▶ YOUR TASK: For the entries below, print exactly the lines between the line holding "The width and height of the screenshot is (850, 491)." and the line holding "Screen dimensions: 1200x675", inclusive, and nothing else.

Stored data
○ ○ ○ ○ ○

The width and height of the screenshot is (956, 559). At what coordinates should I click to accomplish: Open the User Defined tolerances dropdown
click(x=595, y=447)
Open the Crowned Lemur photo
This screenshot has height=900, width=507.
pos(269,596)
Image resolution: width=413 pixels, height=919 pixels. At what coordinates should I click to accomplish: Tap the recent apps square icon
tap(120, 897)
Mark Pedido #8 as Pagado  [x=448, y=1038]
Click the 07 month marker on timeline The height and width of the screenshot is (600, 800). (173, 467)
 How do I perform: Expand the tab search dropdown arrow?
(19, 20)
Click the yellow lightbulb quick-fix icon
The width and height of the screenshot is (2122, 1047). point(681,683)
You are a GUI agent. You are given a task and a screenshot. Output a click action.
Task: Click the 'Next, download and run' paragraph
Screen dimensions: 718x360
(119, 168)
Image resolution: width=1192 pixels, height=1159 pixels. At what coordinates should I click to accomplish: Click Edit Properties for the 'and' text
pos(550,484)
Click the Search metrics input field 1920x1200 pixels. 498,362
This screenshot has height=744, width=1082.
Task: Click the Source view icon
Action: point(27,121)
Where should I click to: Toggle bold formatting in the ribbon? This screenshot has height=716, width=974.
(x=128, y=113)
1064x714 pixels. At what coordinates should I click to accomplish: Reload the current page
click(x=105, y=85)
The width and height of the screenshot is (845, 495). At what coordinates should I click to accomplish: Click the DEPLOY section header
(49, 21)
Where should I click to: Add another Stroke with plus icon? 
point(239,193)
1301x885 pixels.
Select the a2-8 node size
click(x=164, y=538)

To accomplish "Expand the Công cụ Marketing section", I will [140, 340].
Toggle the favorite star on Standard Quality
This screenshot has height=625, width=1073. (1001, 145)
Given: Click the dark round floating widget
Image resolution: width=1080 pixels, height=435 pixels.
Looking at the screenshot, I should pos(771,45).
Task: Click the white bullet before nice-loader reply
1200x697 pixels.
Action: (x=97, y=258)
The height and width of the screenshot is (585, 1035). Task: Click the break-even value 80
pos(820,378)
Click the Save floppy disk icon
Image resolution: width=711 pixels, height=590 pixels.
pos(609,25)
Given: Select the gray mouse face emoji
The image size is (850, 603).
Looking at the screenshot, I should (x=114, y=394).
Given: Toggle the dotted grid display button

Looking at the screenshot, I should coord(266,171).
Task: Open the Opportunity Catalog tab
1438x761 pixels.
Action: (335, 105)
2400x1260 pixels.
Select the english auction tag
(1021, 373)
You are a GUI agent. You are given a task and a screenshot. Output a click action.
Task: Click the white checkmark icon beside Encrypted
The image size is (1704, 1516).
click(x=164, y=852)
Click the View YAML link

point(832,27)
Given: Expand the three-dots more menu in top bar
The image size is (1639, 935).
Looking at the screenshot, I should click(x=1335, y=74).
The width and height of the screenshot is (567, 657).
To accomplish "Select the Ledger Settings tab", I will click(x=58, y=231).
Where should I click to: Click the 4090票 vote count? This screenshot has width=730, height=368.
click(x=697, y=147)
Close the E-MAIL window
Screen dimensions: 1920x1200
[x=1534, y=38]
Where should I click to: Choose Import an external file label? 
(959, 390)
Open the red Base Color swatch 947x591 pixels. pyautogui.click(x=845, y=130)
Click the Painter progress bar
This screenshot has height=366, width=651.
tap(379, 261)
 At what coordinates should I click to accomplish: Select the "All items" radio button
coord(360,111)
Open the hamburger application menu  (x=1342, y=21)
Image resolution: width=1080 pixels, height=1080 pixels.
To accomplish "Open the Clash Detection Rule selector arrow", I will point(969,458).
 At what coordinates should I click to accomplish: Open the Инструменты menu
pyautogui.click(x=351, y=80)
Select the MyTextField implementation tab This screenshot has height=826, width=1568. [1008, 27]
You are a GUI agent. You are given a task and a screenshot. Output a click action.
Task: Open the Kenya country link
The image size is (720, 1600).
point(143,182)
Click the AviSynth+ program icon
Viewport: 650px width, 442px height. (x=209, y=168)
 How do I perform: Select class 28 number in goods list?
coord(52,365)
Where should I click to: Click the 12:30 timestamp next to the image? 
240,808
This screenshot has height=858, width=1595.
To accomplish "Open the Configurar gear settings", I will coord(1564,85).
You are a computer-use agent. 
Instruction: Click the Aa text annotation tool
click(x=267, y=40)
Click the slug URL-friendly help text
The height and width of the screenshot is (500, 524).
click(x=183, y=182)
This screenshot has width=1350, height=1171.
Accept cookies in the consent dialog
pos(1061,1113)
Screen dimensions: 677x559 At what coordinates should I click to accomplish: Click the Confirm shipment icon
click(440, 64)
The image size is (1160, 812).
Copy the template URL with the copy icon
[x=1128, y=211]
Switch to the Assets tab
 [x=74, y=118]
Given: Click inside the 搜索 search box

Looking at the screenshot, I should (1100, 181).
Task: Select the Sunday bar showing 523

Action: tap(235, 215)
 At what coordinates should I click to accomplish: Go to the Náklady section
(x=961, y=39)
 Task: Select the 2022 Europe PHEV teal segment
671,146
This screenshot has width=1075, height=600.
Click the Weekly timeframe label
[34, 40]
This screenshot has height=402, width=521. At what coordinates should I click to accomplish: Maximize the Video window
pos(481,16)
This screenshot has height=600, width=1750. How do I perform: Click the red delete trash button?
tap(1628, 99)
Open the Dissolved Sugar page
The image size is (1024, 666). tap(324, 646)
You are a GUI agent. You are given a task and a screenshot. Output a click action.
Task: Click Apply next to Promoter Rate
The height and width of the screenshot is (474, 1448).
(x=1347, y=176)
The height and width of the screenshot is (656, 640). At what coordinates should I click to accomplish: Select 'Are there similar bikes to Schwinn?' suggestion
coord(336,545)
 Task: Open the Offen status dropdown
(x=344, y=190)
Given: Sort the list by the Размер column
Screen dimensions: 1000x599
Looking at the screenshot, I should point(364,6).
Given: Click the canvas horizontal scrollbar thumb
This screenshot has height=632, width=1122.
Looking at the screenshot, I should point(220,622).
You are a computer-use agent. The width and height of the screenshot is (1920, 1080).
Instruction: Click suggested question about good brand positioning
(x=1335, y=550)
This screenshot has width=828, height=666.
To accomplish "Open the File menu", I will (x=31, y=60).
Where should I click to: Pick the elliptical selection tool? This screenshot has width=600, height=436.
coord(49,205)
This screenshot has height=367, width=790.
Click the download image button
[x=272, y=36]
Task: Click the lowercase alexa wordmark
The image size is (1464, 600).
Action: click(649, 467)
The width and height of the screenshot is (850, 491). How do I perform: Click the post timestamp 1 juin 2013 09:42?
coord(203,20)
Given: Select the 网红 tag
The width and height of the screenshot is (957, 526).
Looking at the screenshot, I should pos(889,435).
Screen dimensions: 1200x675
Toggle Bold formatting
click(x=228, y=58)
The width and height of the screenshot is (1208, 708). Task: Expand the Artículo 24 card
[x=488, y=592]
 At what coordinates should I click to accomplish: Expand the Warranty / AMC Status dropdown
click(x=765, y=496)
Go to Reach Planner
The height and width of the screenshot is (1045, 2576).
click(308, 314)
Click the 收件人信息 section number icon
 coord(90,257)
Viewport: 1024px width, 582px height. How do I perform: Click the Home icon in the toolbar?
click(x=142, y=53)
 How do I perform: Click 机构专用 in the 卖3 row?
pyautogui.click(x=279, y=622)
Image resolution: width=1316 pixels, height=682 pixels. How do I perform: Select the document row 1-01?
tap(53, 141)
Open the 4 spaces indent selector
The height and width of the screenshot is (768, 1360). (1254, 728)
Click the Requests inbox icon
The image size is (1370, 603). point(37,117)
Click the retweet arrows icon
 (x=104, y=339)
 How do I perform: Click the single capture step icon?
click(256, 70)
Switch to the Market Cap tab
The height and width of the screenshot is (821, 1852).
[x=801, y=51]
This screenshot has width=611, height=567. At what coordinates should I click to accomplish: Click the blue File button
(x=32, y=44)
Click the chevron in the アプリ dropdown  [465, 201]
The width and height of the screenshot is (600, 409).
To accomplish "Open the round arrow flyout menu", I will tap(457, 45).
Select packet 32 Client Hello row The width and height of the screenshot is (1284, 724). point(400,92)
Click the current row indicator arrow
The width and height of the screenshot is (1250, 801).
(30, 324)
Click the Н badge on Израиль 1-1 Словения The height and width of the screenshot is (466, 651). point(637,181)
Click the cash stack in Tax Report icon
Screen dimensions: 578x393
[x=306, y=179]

○ ○ ○ ○ ○

▶ YOUR SOLUTION:
The width and height of the screenshot is (850, 491). How do I perform: Click the post timestamp 1 juin 2013 09:42?
coord(203,20)
Given: Select the 网红 tag
The width and height of the screenshot is (957, 526).
Looking at the screenshot, I should pos(889,435).
Screen dimensions: 1200x675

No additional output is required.